Viagra is a little blue pill that quickly became popular as the ideal treatment for erectile dysfunction in men. Now, there is a little pink pill – dubbed the “female Viagra” – that is believed to have a positive effect on sexual dysfunction in premenopausal women.
It is estimated that 10 percent of the female population develops hypo active sexual desire disorder (HSDD) – a condition whose primary sign is low sexual drive – and up to 40 percent experience this condition at some point. There are a number of psychological factors that contribute to the low sexual desire, including stress, low self-esteem, and mental health problems, as well as hormonal changes and physical factors, such as lifestyle habits and fatigue.
How the “Female Viagra” Corrects HSDD
Flibanserin, also known by its brand name Addyi, was recently tested and approved by the FDA for the treatment of HSDD. The drug, which is manufactured by Sprout Pharmaceuticals, is believed to correct an imbalance of brain chemicals involved in stimulating sexual desire, though the actual mode of action is unclear.
According to the FDA, a 100-mg dose of Flibanserin should be taken once a day, just before going to bed. If there are improvements in sexual desire after taking the drug for 8 weeks, it is recommended that you discontinue.
Studies Leading to Approval of Viagra for Women
The FDA found the drug safe for use after conducting 3 randomized, double-blind placebo-controlled tests with a sample population of around 2,400 women of a mean age of 36 years and with HSDD.

◆ **Problems to work on**
A – According to the flibanserin article, which company manufactures the drug?
B – Reproduce the flibanserin article from "According to the" up to and including "that you discontinue.".
C – Continue the flibanserin article from its last sentence.
The entries have nothing to do with the flibanserin article.

◆ **Given data**
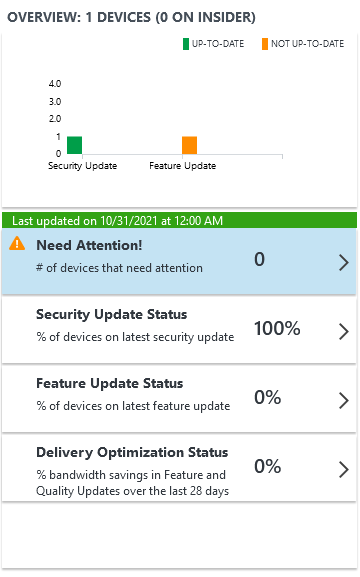Open Delivery Optimization Status title
The width and height of the screenshot is (360, 577).
pos(132,452)
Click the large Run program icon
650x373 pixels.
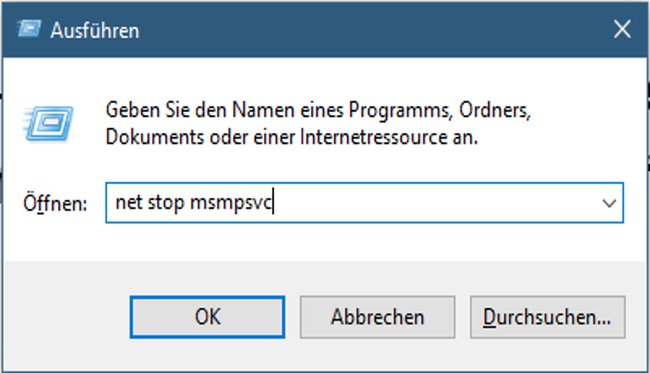click(49, 124)
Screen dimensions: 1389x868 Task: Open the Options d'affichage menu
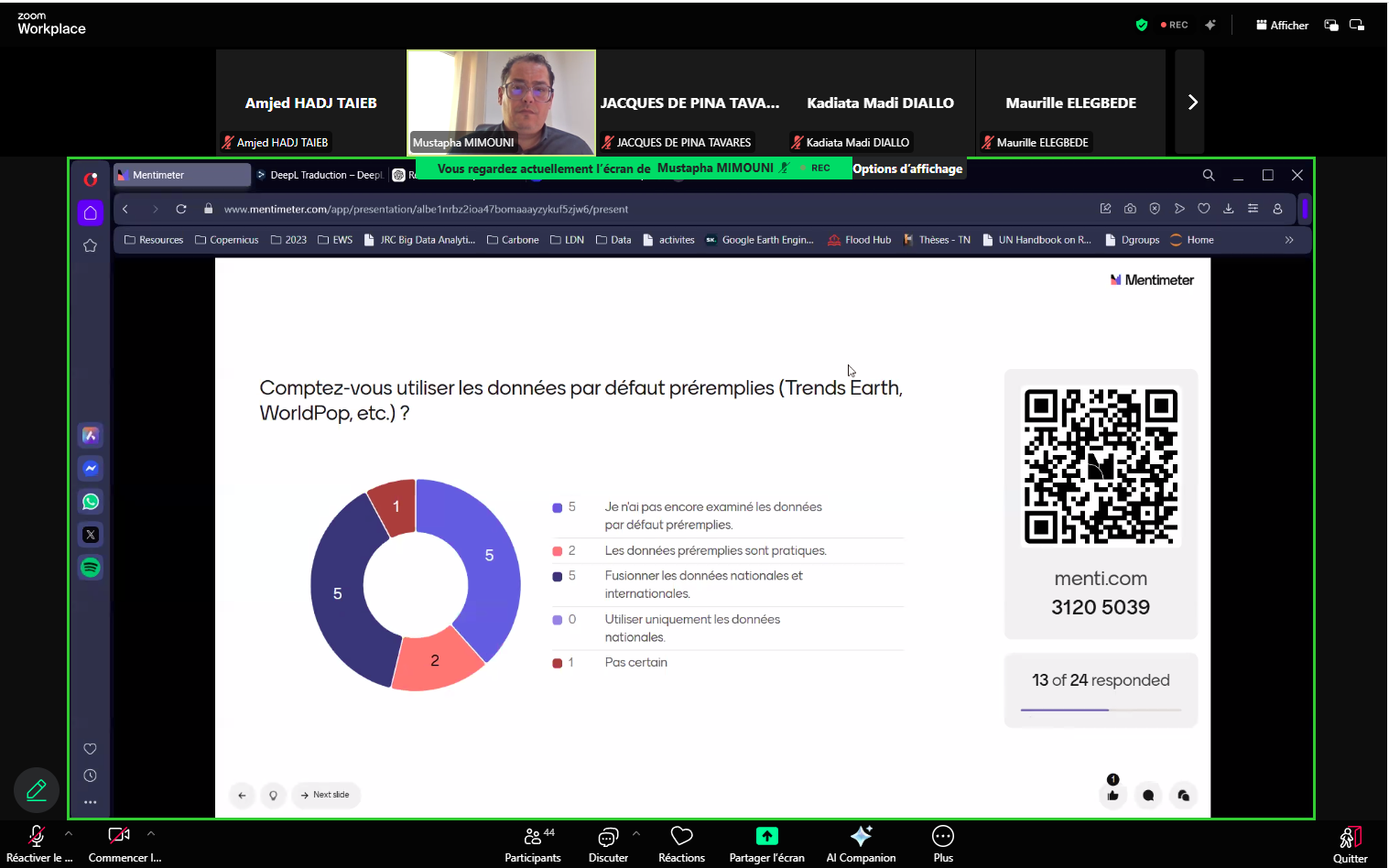(907, 168)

◆ **Answers in order**
A – Sprout Pharmaceuticals.

B –
According to the FDA, a 100-mg dose of Flibanserin should be taken once a day, just before going to bed. If there are improvements in sexual desire after taking the drug for 8 weeks, it is recommended that you discontinue.

C –
For the duration of 24 weeks, the women were administered with a placebo or 100-mg dose of flibanserin every day before bedtime. The women who took the flibarensin dose reported a modest increase in both sexual desire and number of sexual events during the period of study, as well as a reduction in anguish resulting from low sexual desire.
Risks of Addyi – Women’s Sex Pill
With regard to the safety of the drug, the FDA reported that the most common adverse reactions noted were fatigue, dizziness, nausea, dry mouth, insomnia, and sleepiness.
Before the approval, the FDA has rejected the drug twice before, in 2010 and 2014, because it was associated with hypertension – extremely low blood pressure, as well as loss of consciousness especially when taken with alcohol.
Consequently, flibanserin was approved based on a risk evaluation and mitigation strategy (REMS) that requires prescribers to attend a training program before administering the drug to patients.
Additionally, the drug comes with a boxed warning alerting patients of the risk of concussion and hypertension if taken with alcohol. There is also a warning for women with liver impairment and those taking CYP3A4 inhibitors to stay away from the drug.